“Reeves is an empathetic interviewer and a presenter with his eye on the bigger picture”

Simon Reeve's Return To Cornwall

Simon Reeve’s Return to Cornwall, BBC2

“Everywhere Reeve went there was hardship. The ‘working poor’, a phrase that should shame a first-world country, were relying increasingly on food banks because wages haven’t kept pace with costs. Reeve has made programmes on every continent, yet he said that Don Gardner, who helped to run a food bank in Camborne, was one of the most inspirational people he had met, which is quite a compliment.”
Carol Midgley, The Times

“This a follow-up to a show made over the summer of 2020; this time Reeve visited the county in winter, and painted a gloomy picture.

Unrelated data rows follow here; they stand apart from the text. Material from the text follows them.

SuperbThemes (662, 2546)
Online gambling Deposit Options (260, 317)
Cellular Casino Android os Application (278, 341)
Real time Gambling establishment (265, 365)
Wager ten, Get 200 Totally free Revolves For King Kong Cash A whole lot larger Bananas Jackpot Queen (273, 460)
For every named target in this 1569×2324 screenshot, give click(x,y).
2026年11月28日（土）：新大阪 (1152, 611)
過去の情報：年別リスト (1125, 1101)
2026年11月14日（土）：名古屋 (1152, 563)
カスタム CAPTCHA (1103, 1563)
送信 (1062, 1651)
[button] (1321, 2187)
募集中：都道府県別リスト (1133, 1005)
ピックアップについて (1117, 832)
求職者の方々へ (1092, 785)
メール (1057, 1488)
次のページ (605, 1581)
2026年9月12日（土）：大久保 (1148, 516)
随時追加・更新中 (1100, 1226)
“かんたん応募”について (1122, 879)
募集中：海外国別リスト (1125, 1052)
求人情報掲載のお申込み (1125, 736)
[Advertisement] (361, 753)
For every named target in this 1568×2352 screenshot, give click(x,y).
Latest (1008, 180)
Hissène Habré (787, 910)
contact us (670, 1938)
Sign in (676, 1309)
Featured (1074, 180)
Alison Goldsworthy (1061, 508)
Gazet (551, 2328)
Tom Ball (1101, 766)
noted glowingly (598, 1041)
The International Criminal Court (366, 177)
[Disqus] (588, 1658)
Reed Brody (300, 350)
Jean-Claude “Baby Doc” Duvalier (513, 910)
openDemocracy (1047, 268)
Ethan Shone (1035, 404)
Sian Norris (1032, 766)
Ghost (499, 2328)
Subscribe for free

He looked at the plight of locals who are struggling with the cost of living and the shortage of affordable housing – the latter an acute problem in a place where one in 10 properties is a holiday home. Reeves is an empathetic interviewer and a presenter with his eye on the bigger picture. There are no easy answers to these problems, but at least he’s asking the questions.”
Anita Singh, The Telegraph

“Great Expectations moved up a gear from last week’s unremarkable offering. If, that is, we ignore the regrettable and rather desperate depiction of Mr Pumblechook as a BDSM whipping fetishist, with Pip’s elder sister his paid dominatrix. Otherwise there was more oomph to last night’s episode, largely because Olivia Colman’s sadistic, gurning Miss Havisham was centre stage.”
Carol Midgley, The Times

“Nobody wants a naked Mr Pumblechook and yet here we are, watching him getting sexual kicks from being whipped by Mrs Gargery the dominatrix. Miss Havisham, one of the greatest creations in English literature, is now a smackhead. And the nadir: a seemingly respectable lady from the church is revealed to be a prostitute, hired by Miss Havisham to take Pip’s virginity on his 18th birthday. Writer Steven Knight has dreamt up scenes, characters and dialogue that he would like to put in a drama – any drama – and inserted them into this one, just because he can.”
Anita Singh, The Telegraph

“Every aspect of this adaptation is bad beyond belief, but most of all it brutally exposes the limitations of Steven Knight as a storyteller. The pacing is awful, with long dull stretches punctuated by overwrought moments. Computer-generated backgrounds are two-dimensional, and indoor scenes are so badly lit that the characters are hardly visible. All of this is simply what we’ve come to expect from BBC costume dramas. What wrecks it beyond salvage is Knight’s inability to create conflict between characters without resorting to sex, drugs or violence.”
Christopher Stevens, Daily Mail

Surviving R Kelly III: The Final Chapter, Netflix

“Watching the four episodes, repulsion and righteous fury give way to immense pride in every activist, survivor, journalist and film-maker who took on this wolf in wolf’s clothing and demanded he be held accountable. Seeing their relief when Kelly is finally convicted is genuinely glorious.”